How House Leadership Can Fix Their Mess

Right about now, House Republicans are assembling for their weekly meeting together. Undoubtedly, the mess that remains the undelivered promise to cut $100 billion in the first year is being discussed in full.

Leadership is still spinning with conservatives and a skeptical press, insisting that their “annualized” $58 billion over two years is the same thing as $100 billion in the first year (“not next year, now”). In doing so, Leadership continues to put their rank-and-file members in a difficult situation. “Be a team player” and support Leadership or stand for fiscal responsibility and honor your full pledge to the American people.

Many in the Leadership camp are pointing to an upcoming vote on a Republican Study Committee amendment to cut the full $100 billion. Leadership has committed to an open amendment process, and many have even intimated that they will support it. It will be interesting to see if the amendment passes. At this point, I am skeptical that it will.

Notice, for instance, that yesterday Majority Leader Cantor extinguished yet another brushfire by essentially guaranteeing that the continuing resolution (the vehicle for these cuts) would not fund Obamacare—even though it is still not clear whether the underlying bill will defund the law or whether it will be adopted by amendment. In this case, it doesn’t matter because the Majority Leader of the House of Representatives went out and said it would be so—showing that Leadership is behind the effort.

If proponents of the $100 billion are confident about the RSC amendment passing, then why hasn’t Leadership made similar predictions and why are they wasting precious credibility pushing the “annualized” $58 billion? If proponents are not confident that the amendment passes, then an amendment strategy should be the last resort, and the full slate of cuts need to be included in the underlying bill before it is brought to the floor (it is much harder to take things out of bill, then to add them).

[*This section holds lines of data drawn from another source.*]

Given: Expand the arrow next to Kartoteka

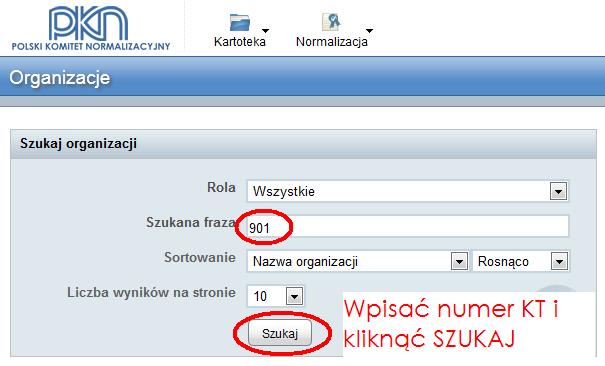Looking at the screenshot, I should 265,30.
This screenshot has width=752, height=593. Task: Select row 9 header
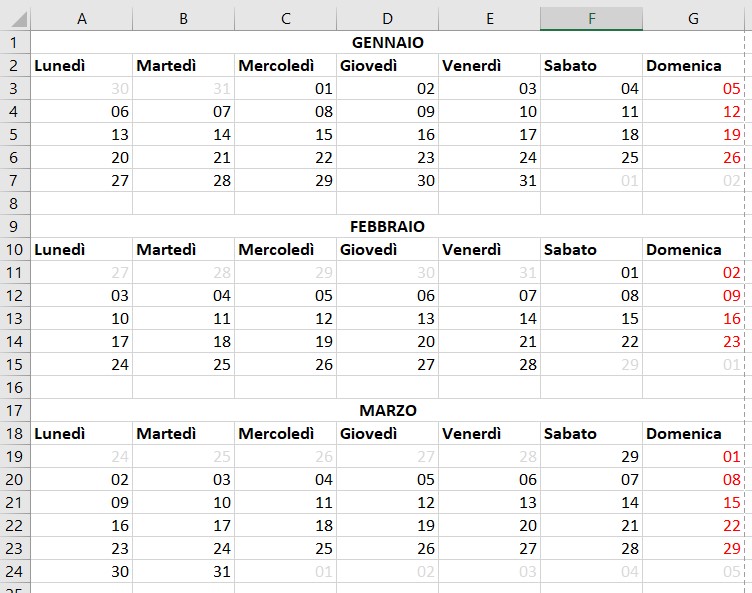pyautogui.click(x=15, y=226)
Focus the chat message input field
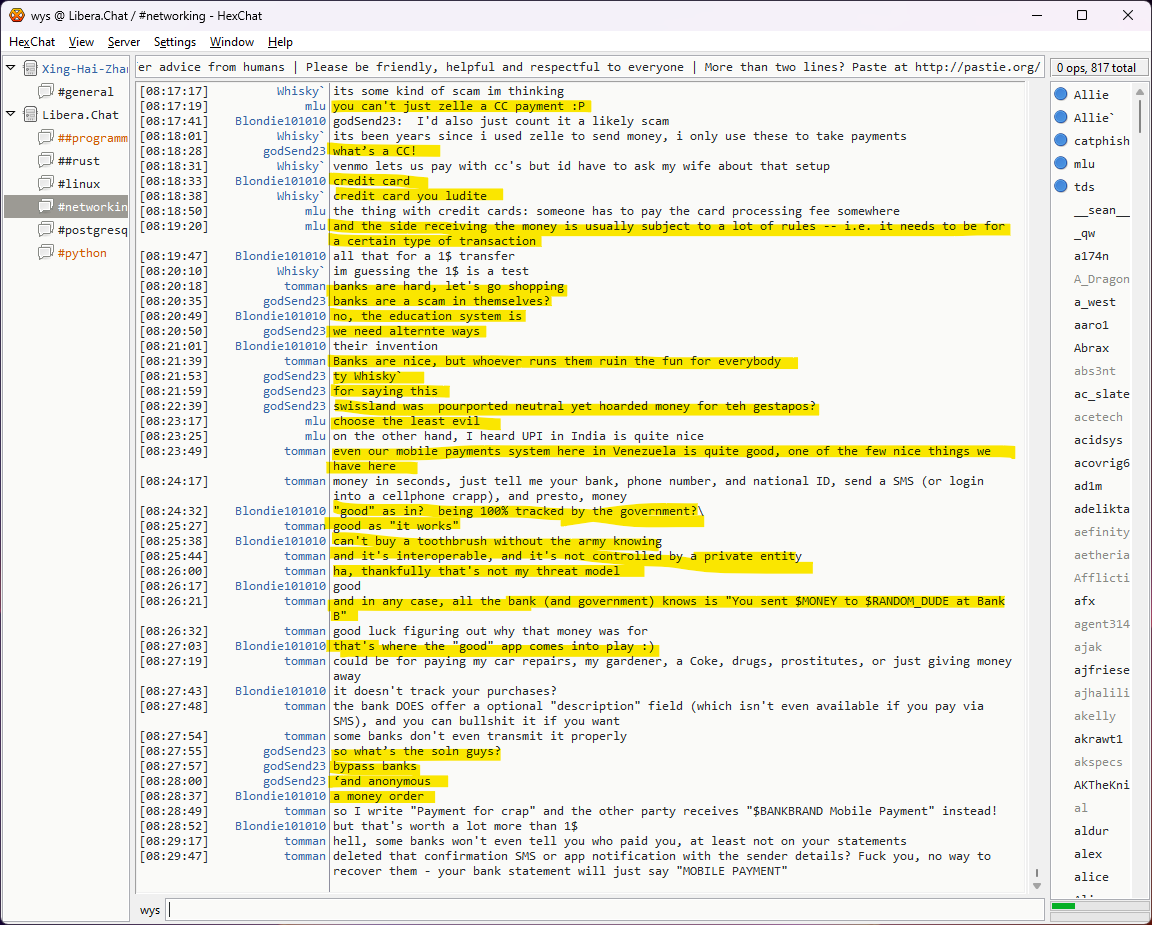 click(600, 910)
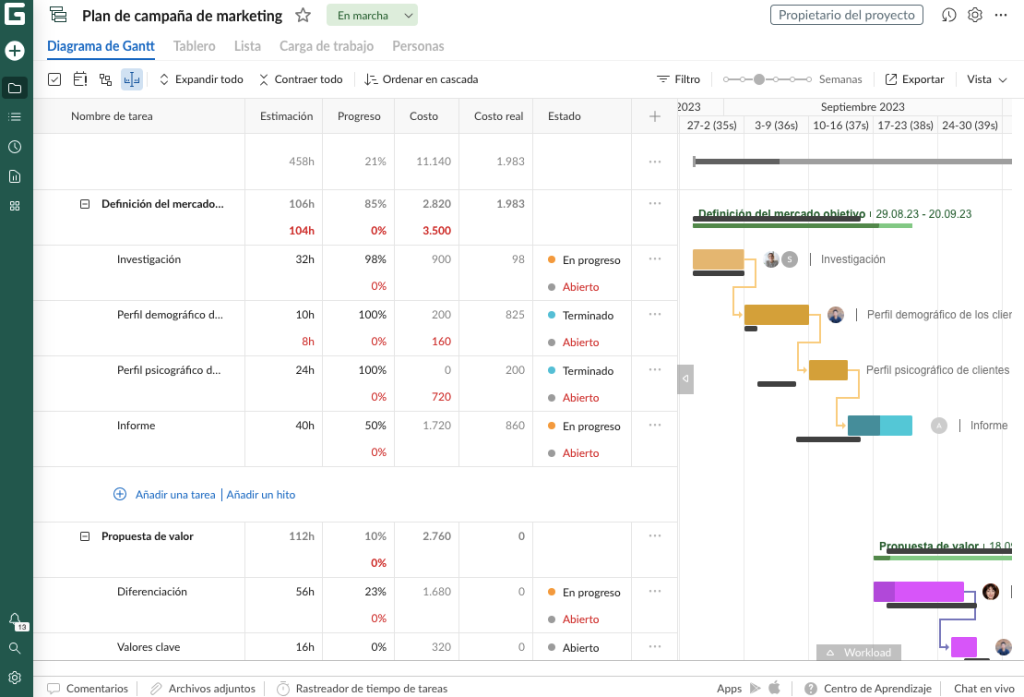Open project history clock icon
This screenshot has width=1024, height=697.
tap(949, 15)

Leadership has an opportunity to take a step back and fix this mess. They could announce today that the House will bring a bill to the floor with the full $100 billion. This would unite House Republicans on one front against all critics who say that the full cuts cannot be done in the face of a $1.5 trillion deficit. And then we could all applaud the House GOP and get on with the business of getting the nation’s fiscal situation under control.